Embedding centroids by family

Clusters with anomalous families
language - family mappings
word - cluster mappings

In the previous analysis, I looked at the correlation between rank values for each family and each cluster and identified anomolous family-cluster pairs (cases where the correlation was relatively more negative).

In this analysis, I go back to the original word embeddings and caluclate a centroid for the clusters determined by the tensor analysis, and look at the distribution of other centroids around the target.

Each plot below takes an anomalous cluster, and shows the 10 closest word to that cluster for each language family.
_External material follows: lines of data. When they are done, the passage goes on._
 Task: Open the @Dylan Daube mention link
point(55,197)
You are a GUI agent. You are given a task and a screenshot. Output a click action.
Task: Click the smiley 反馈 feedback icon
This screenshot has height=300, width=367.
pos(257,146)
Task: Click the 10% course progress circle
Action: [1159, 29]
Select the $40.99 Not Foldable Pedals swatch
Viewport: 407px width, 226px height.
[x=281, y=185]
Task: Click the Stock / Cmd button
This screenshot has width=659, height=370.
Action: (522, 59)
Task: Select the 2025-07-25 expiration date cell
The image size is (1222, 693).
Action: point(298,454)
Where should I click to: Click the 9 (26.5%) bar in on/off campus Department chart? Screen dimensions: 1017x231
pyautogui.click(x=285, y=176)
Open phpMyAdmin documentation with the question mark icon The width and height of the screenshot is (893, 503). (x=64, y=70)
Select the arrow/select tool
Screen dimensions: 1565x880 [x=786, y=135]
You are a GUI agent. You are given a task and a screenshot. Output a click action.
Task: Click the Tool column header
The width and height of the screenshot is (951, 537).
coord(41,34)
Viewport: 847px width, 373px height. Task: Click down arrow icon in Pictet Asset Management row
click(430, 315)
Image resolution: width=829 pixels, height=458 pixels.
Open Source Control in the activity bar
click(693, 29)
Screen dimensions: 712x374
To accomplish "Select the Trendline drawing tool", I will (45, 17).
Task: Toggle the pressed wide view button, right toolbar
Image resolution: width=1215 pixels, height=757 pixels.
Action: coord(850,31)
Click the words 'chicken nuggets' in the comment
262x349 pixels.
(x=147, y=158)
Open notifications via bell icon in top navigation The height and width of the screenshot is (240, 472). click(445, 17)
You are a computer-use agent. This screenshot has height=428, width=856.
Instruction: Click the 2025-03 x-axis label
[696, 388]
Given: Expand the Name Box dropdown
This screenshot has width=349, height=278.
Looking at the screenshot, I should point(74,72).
The goal is to understand why an anomalous language is anamoulous.

The language-family mappings and the word-cluster mappings are at the bottom.

# Read in all centroids
CENTROID_PATH <- "scripts/5_clustering_embeddings/data/embedding_cluster_centroids_by_fam_"
FAMS <- c("Afro-Asiatic","Indo-European","Sino-Tibetan","Atlantic-Congo",
          "Austronesian", "Japonic","Dravidian","Korean","TaiKadai", "Turkic","Austroasiatic")

centroids <- map_df(FAMS, function(x,y){ 
  path <- paste0(y, x, ".csv")
  read_csv(path) %>%
    mutate(family = x) %>%
    select(family, cluster, everything())
}, CENTROID_PATH)

# Merge in cluster labels
CLUSTER_PATH <- "fam_sub_corrs_labeled.csv"
cluster_labs <- read_csv(CLUSTER_PATH) %>%
  select(cluster, label) %>%
  rename(cluster_label = label) %>%
  distinct(cluster, cluster_label)

centroids_with_labs <-  centroids %>%
  left_join(cluster_labs)

# Do, tsne on embedding cluster centroids
# get tsne coordinates
tsne_outF = Rtsne::Rtsne(centroids_with_labs[,-1:-2],
                         check_duplicates = F)
tsne_dimsF <- tsne_outF$Y %>%
  as.data.frame() %>%
  rename(tsne_X = V1,
         tsne_Y = V2)  %>%
  bind_cols(centroids_with_labs %>% select(family, cluster_label))

PAIRWISE_PATH <- "scripts/5_clustering_embeddings/data/all_centroid_pairwise_dists.csv"
pairwise_dists <- read_csv(PAIRWISE_PATH)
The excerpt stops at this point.